Thursday, November 5, 2009
Sherwood Brothers: Under the Radar
Almost two decades ago, I wrote an article entitled “Who Made America’s Whiskey Ceramics?” At that time I was convinced that most, if not all, of the fancy jugs and bottles were made in Scotland or England and shipped to our shores. Alan Blakeman, the leading guru on British bottles, disagreed. He argued that the U.S. must have had
pottery firms with the capability of designing and executing even intricate transfer designs. Alan was right.
I saw the proof for myself in 1998. It was a small stoneware crock, a salesman's sample for the Sherwood Bros. Pottery of New Brighton, Pennsylvania. Shown here in a detail, the crock is drawn with an elegance and precision equal to anything the “Old World” could produce. The ad copy on the item offers to provide underglaze transfer printed items of equal perfection to Sherwood Brothers clients.
With about 7,000 population New Brighton is nestled in the western Appalachian mountains not far from Pittsburgh. Founded in 1815 and shown here in an 1883 sketch, the town is situated on a bluff on the west bank of the Beaver River. Because of good clay sources in the region, the town spawned a number of ceramic manufacturers. About 1879, the Sherwood brothers, G.W. and W.D., founded their pottery. By 1895 they were employing as many as 140 workers and had the capacity to produce two railroad carloads of pottery per day.
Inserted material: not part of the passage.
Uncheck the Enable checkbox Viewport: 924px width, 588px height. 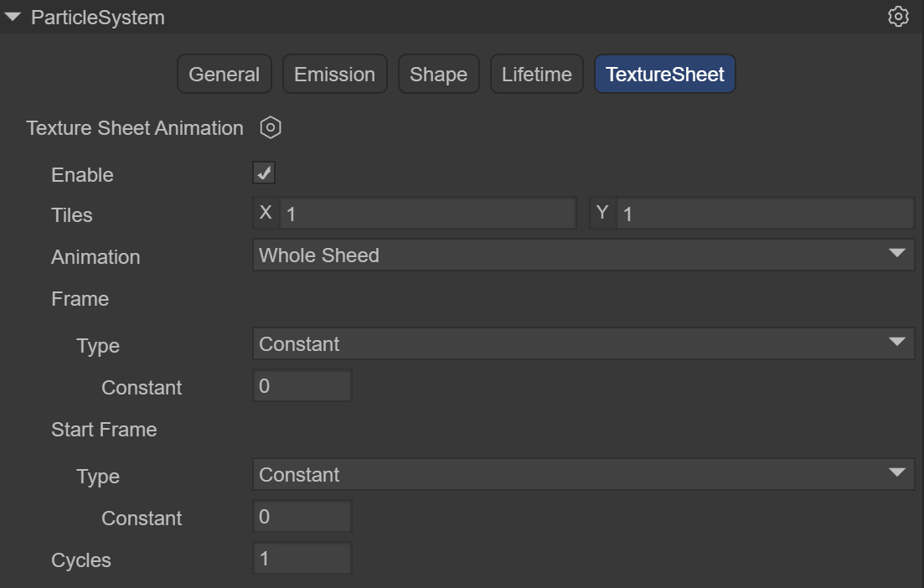264,173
Their success extended into the 20th Century.
For most of its existence Sherwood Brothers had a highly skilled force of pottery workers and artisans. Unlike other American potteries of the time, this firm had mastered the art of the underglaze transfer. This process requires great skill and precision. Sherwood Brothers boasted of its “Sherwood Ware” as a “decidedly superior line, made up in a decidedly superior way.” Its transfer work, the company said, was accomplished “from fine designs cut in copper, bringing out patterns than cannot possibly be reproduced by a rubber stamp.” Stamping was a more commonly used, and cruder, method of inking a design or label on pottery. The firm bragged about its workforce: “Sherwood artists, experts who devote all their time to this work, are constantly producing some strikingly beautiful results.”
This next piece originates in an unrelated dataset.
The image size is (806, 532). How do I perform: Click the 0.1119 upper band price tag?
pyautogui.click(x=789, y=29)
A catalog from early in that period shows Sherwood Bros. Company offering a wide range of stoneware items, including whiskey jugs, stoneware bottles, inks, canning jars, jelly crocks, mugs and steins, pitchers, teapots, stacking bowls, cuspidors, match scratchers, and water coolers, chicken watering fonts, ice tubs, butter and preserve jars and -- not to be overlooked -- chamber pots. Shown here are examples of their jugs.
Because a major component of the firm’s trade was whiskey containers, the arrival of Prohibition in 1920 was serious blow to its business. This shock was compounded by the onset of the Great Depression a few years later. Business directories indicate that by 1931 the number of employees had dwindled to 40 and by 1935 was only 35. About 1939 Sherwood Bros. went out of business.
Other defunct potteries such as those in Red Wing, Minnesota; Knowles, Taylor & Knowles in East Liverpool, Ohio; and White’s of Utica, New York, have continued to attracted the attention of generations of collectors to their ceramic containers. Sherwood Brothers, perhaps because they did not always mark their products, consistently have flown below the collector radar. As America’s foremost transfer printing pottery of the 19th and 20th Centuries, they deserve a much better fate.